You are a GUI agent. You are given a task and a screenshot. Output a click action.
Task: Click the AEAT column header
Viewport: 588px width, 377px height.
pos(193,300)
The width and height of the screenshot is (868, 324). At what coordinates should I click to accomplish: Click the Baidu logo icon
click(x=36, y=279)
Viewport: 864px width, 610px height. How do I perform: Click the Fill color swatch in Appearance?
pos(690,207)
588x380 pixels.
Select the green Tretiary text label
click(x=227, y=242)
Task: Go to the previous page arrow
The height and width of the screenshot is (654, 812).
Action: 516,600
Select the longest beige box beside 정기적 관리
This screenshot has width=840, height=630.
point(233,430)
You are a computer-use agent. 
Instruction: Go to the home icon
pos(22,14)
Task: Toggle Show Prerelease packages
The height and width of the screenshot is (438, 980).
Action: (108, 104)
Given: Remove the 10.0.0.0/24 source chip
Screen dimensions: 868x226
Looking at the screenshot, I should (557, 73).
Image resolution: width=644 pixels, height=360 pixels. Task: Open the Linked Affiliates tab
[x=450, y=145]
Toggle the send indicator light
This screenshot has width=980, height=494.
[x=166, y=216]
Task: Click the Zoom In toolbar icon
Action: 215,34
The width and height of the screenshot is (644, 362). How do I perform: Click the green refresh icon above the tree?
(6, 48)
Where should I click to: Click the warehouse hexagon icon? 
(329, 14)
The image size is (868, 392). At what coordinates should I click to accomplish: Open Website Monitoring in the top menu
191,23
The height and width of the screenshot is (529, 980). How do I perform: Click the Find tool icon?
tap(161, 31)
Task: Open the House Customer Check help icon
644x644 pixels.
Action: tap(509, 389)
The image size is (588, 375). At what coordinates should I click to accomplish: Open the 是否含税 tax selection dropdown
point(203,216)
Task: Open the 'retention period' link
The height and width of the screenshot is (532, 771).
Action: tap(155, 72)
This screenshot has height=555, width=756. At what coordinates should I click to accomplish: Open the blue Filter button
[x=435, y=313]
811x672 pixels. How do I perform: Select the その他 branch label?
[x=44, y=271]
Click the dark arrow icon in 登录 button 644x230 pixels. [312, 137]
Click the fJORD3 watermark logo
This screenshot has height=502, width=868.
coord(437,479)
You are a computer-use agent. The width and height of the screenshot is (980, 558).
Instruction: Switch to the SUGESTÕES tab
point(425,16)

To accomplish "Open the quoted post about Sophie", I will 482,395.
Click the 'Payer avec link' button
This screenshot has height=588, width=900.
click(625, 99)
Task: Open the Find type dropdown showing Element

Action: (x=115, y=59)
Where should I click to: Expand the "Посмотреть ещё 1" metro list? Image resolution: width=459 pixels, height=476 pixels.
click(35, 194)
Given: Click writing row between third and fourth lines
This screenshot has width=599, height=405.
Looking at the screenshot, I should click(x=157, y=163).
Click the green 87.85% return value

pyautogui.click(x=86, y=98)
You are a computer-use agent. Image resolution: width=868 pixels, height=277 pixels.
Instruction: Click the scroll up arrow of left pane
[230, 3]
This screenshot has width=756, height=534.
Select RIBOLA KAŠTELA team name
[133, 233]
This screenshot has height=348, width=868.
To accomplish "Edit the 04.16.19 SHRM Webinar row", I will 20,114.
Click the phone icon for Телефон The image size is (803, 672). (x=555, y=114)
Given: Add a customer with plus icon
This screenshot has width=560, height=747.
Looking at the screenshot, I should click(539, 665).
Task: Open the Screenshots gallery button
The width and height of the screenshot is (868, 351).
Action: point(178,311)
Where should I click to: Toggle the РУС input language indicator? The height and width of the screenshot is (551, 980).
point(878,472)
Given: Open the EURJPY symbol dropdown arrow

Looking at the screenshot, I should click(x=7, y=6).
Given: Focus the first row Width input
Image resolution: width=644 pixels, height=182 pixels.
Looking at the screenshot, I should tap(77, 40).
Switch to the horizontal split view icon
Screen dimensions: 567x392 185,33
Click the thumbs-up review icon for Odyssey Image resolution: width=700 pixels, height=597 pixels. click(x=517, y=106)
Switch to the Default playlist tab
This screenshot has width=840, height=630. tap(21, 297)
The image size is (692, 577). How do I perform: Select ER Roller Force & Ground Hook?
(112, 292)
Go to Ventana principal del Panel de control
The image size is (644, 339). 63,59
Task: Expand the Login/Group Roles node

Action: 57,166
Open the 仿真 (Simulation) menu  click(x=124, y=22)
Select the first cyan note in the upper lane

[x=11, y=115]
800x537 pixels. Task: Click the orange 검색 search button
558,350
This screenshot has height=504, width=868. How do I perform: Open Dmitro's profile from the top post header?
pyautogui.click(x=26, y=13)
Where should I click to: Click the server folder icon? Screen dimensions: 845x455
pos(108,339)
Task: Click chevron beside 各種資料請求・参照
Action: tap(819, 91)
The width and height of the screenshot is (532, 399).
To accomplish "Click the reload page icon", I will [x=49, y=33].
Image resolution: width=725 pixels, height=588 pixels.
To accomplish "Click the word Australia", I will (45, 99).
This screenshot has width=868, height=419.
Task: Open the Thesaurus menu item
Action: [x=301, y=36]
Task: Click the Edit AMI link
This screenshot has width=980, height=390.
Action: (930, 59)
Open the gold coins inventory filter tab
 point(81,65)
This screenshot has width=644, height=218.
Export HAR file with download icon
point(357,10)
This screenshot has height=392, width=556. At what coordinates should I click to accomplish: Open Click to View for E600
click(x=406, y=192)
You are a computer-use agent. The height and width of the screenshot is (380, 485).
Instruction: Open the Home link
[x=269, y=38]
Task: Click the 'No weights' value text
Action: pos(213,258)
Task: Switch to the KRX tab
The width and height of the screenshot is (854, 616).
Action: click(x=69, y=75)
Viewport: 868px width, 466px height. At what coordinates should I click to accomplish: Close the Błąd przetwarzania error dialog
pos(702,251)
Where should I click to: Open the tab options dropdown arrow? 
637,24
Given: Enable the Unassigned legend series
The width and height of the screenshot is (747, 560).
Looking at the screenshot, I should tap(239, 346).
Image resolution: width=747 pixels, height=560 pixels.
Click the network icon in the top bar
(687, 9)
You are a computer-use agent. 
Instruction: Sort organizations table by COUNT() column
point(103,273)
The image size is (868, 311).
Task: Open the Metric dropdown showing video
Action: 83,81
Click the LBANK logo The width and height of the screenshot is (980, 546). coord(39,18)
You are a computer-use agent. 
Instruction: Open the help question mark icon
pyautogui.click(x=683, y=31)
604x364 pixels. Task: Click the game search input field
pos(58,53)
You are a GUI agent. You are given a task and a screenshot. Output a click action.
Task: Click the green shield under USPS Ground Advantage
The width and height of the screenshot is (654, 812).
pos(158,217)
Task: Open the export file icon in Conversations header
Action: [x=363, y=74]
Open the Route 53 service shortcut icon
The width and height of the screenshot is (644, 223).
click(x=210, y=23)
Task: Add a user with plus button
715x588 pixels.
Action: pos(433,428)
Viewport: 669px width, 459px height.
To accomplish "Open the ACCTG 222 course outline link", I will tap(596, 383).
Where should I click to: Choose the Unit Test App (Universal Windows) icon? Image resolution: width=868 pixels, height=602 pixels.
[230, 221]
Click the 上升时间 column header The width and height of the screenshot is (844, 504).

########

About this exercise —
Out of the data above, return each line where the word "Edit" can be found.

Worked solution —
To accomplish "Edit the 04.16.19 SHRM Webinar row", I will 20,114.
Task: Click the Edit AMI link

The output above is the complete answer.